The NCC told a Senate panel that for a WTO agricultural agreement to be a positive, it must provide meaningful benefits to farmers and agribusinesses in return for any concessions.

September 21, 2005
Contact: Marjory Walker
(901) 274-9030

WASHINGTON, DC - The National Cotton Council (NCC) told a Senate panel today that for a World Trade Organization agricultural agreement to be a positive, it must provide meaningful benefits to farmers and agribusinesses in return for any concessions and that the U.S. cotton industry is committed to continue working with the Congress and the Administration to find solutions and to support balanced and fair agreements.

NCC Vice Chairman Allen Helms, Jr., told the Senate Committee on Agriculture, Nutrition and Forestry, chaired by Senator Saxby Chambliss (R-GA), “The U.S. cotton industry is fully prepared to work toward an overall, beneficial agricultural agreement. But, we will oppose any agreement that singles out cotton for unfair treatment.” Helms said agriculture negotiations must be part of a single undertaking, comprehensive negotiation and that “China, India and Pakistan must also be full participants in the negotiations.”
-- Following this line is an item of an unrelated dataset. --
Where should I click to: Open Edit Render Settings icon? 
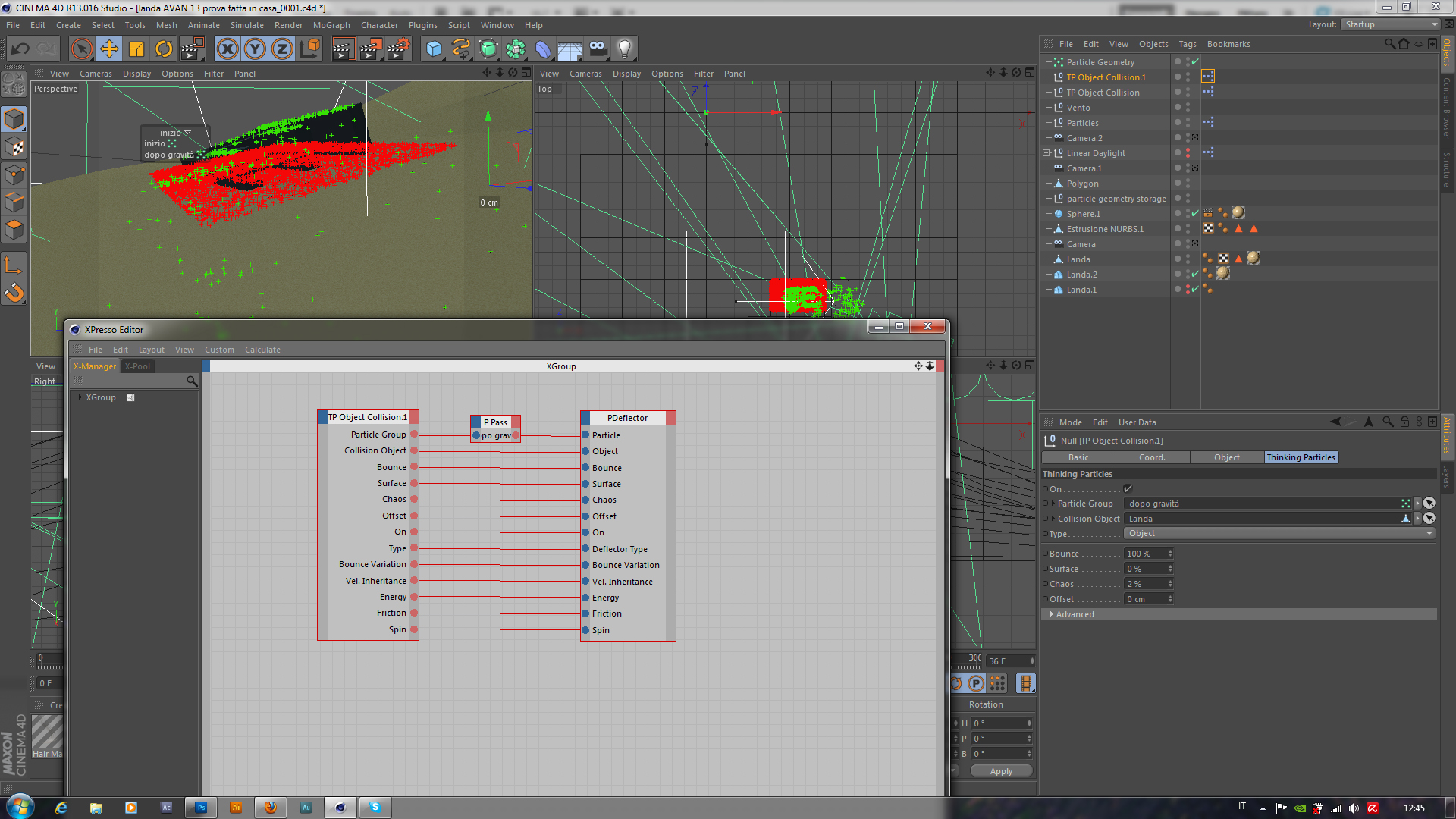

The Clarkedale, Ark, cotton producer, who was welcomed by Senator Blanche Lincoln (D-AR), emphasized in his testimony that efforts to single out cotton for special treatment “have been misguided, have undermined support by cotton farmers and threaten the overall Doha negotiations.”

In providing the committee with the NCC’s priorities for the Doha Round, Helms noted that:

1) it is critical that real market access increases be obtained.

“For example, China is applying a new sliding scale tariff to imports of cotton,” Helms said. “It is clearly designed to favor domestically produced cotton and synthetic fibers. It limits our ability to sell product there and encourages the use of man-made fibers by textile mills. This is not just a problem for U.S. farmers; it is a problem for African, Australian and other cotton producers and exporters.”

2) special and differential treatment must be provided to the truly less developed countries but there must be differentiation between the truly less developed countries and those countries that are classified as developing but are highly competitive in world markets -- because under the current self-determination system Brazil can insist on the same treatment as Mali.

3) a better job must be done of ensuring the language in the final agreement accurately reflects the intent of the parties.

4) it should be recognized that WTO agreements can have significant impact on the U.S. government’s ability to construct effective domestic agricultural policy, so Congress and the private sector must be fully informed as the negotiations progress.

5) the Doha Round agreement must appropriately protect countries that comply with the agricultural agreement from unexpected challenges under the Subsidies Code.

“Domestic farm programs that are structured to comply with a new Agricultural Agreement should not be undermined by Subsidies Code challenges that cannot be anticipated by Congress,” Helms said.